- **Work to be completed**
The answer must be an exact copy of the lines from the one containing "Insert a new step using the fx button" through the last line of the records, with the pictures left out.

- **Exercise materials**
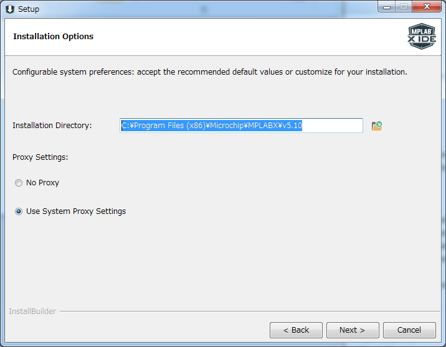Screen dimensions: 446x347
Task: Click the 'Use System Proxy Settings' label text
Action: (76, 211)
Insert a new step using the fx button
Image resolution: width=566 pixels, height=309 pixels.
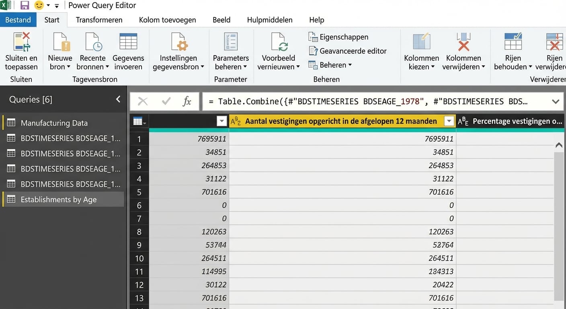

- **Task output**
Insert a new step using the fx button
Image resolution: width=566 pixels, height=309 pixels.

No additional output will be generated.